Comme toujours, celle-ci n'a pas perdu de temps en discours inutiles. L'efficacité reste sa qualité la plus redoutable et elle la met à profit en gérant une partie du plus grand domaine skiable au monde : la station de ski des Menuires dans le domaine des 3 Vallées. Sa mère lui a donc demandé de les rejoindre en Savoie pour les funérailles d'Ismène et ne lui a pas fourni davantage d'informations quant aux circonstances de sa mort.

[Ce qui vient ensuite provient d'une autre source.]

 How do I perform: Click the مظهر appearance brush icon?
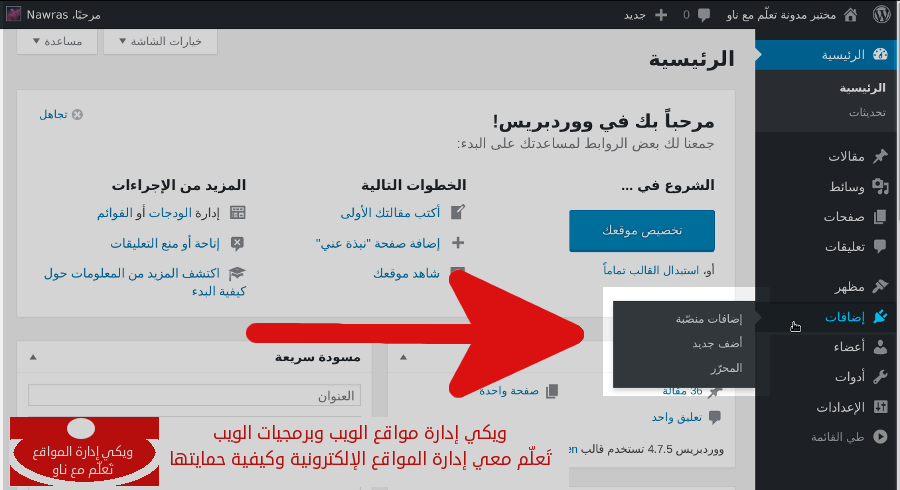pyautogui.click(x=880, y=286)
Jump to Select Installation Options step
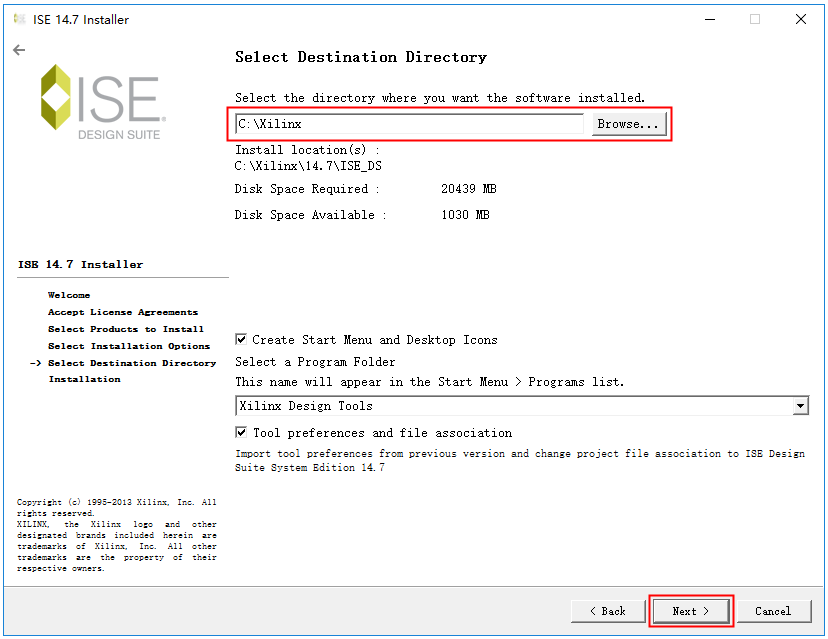This screenshot has height=639, width=828. (x=128, y=346)
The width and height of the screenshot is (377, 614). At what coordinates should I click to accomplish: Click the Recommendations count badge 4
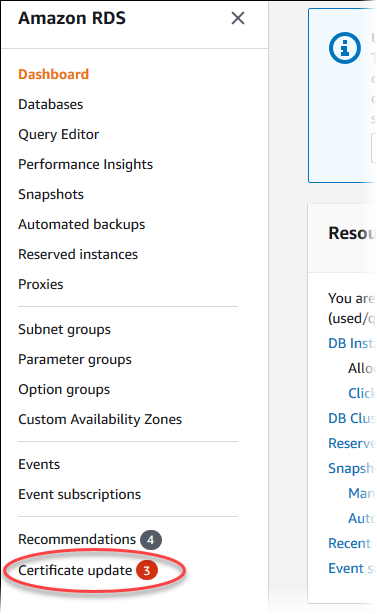151,540
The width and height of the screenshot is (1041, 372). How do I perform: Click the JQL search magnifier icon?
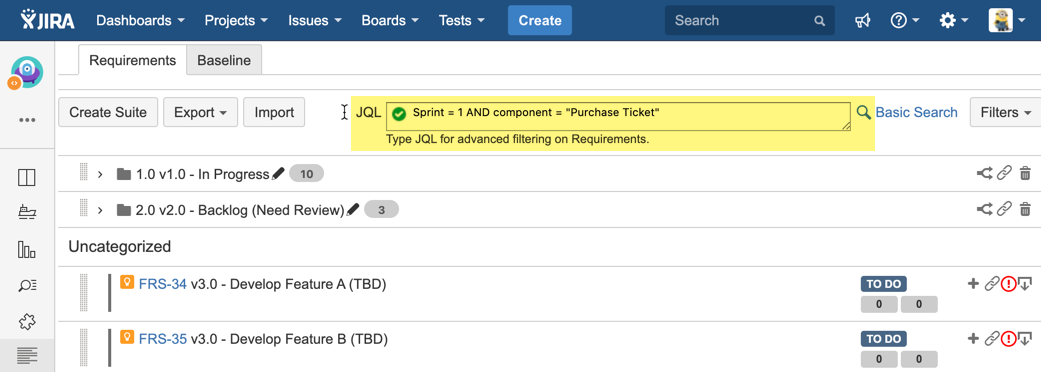pyautogui.click(x=863, y=112)
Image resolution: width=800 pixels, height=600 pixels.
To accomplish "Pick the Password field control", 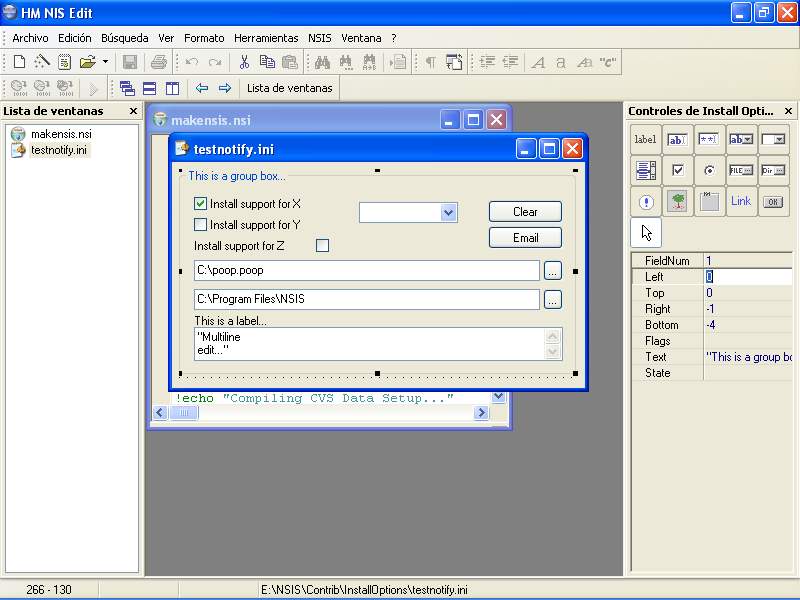I will coord(709,140).
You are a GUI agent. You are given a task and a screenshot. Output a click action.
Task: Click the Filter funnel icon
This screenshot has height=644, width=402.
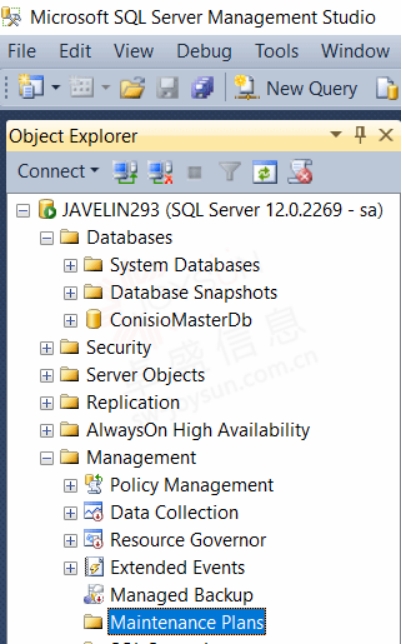pyautogui.click(x=230, y=171)
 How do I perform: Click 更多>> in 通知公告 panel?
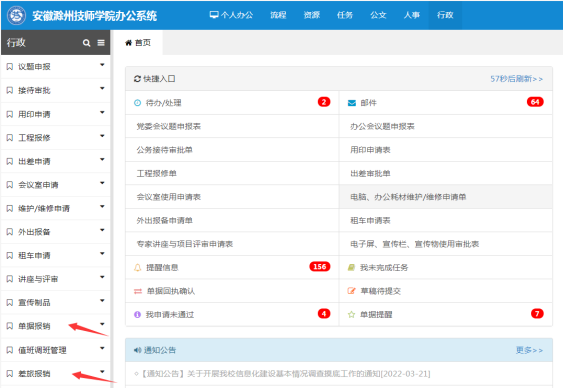click(529, 350)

Séléné n'a pas perçu de tristesse dans sa voix, mais elle aurait été étonnée du contraire. Ce n'est pas pour rien que ses employés la surnomment « la Reine de glace », un surnom qui lui va comme un gant, tant pour sa position sociale dans la station que pour son caractère. Néanmoins, elle a senti quelque chose de très subtil dans son intonation, quelque chose qui se glissait entre ses mots y apportant une certaine tension. Oui, c'est exactement ça. En y réfléchissant bien, Séléné se rend compte que sa mère paraissait tendue hier au téléphone.

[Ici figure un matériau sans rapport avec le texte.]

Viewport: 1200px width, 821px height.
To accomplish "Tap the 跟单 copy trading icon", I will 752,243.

Elle secoue la tête par pur réflexe, chassant loin d'elle cette idée saugrenue. Sa mère s'est toujours montrée maîtresse de la situation, peu importe la situation en question. Ce n'est donc pas aujourd'hui qu'elle va perdre ses moyens alors qu'elle accède enfin à la position dont elle a toujours rêvé. Sa grand-mère morte, sa mère devient le nouveau chef de famille. Séléné soupire de dépit. Elle sait très bien que, si elle suit ce raisonnement, elle devient alors l'héritière du clan des Lou.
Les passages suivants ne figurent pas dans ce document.